Assigned task » For the records below, output word for word the lines from the one with "Select the pvT Properties tab" up to and including the one with "Screen dimensions: 784x586". No pictures.

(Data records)
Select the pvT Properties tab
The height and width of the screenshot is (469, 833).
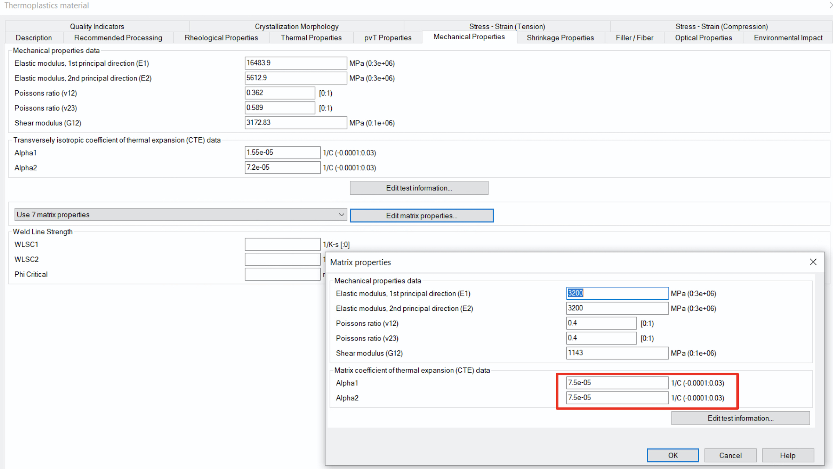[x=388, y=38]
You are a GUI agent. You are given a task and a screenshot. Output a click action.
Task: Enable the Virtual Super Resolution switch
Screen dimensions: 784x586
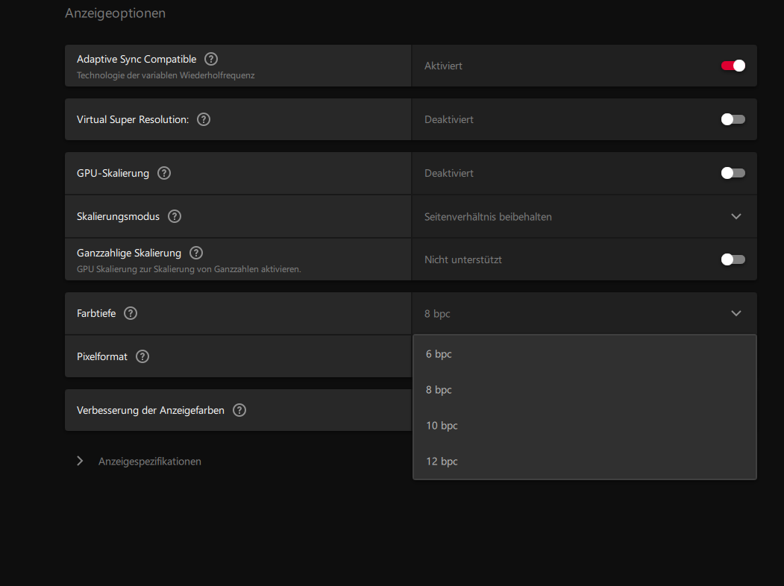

==

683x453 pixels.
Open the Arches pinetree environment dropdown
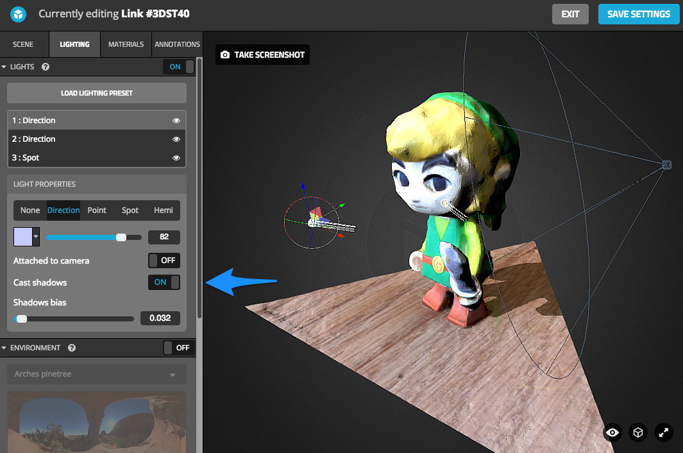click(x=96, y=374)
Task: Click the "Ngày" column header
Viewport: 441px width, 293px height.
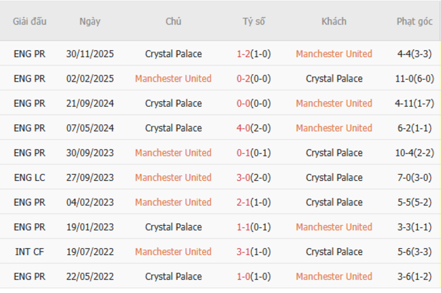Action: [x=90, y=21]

--

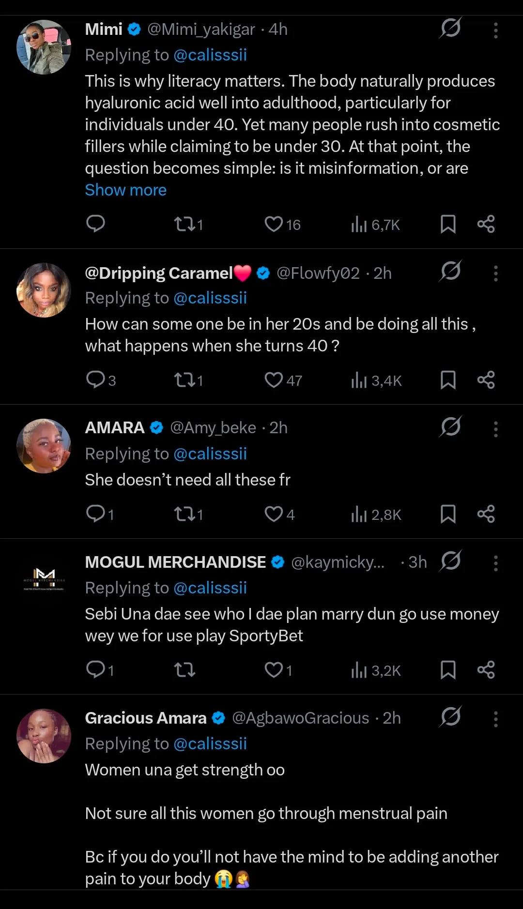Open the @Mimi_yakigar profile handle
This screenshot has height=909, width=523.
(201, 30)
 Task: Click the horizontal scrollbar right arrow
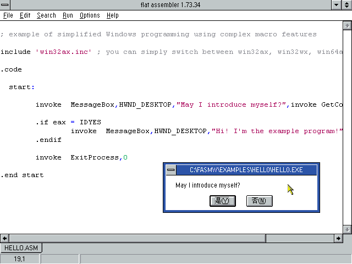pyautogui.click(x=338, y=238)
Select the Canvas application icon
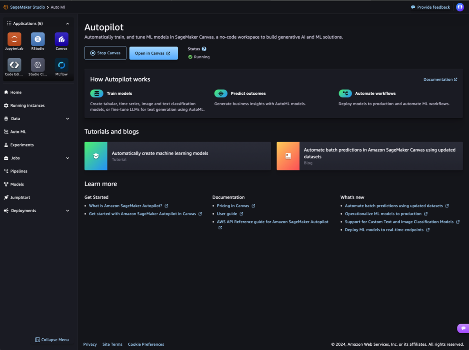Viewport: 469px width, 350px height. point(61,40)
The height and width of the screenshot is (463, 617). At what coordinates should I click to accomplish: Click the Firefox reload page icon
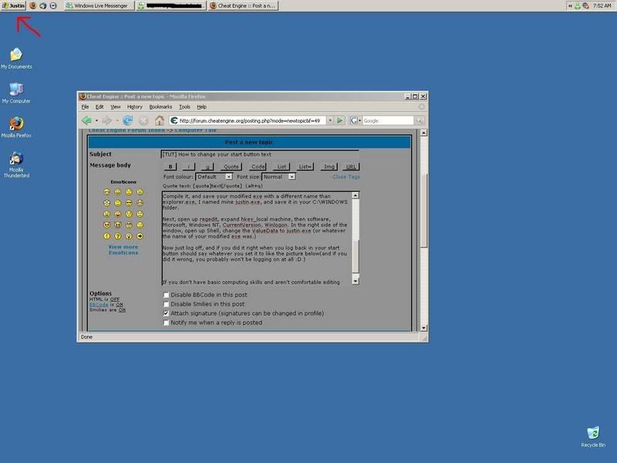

Worked solution »
Select the pvT Properties tab
The height and width of the screenshot is (469, 833).
[x=388, y=38]
You are a GUI agent. You are given a task and a screenshot. Output a click action.
Task: Enable the Virtual Super Resolution switch
Screen dimensions: 784x586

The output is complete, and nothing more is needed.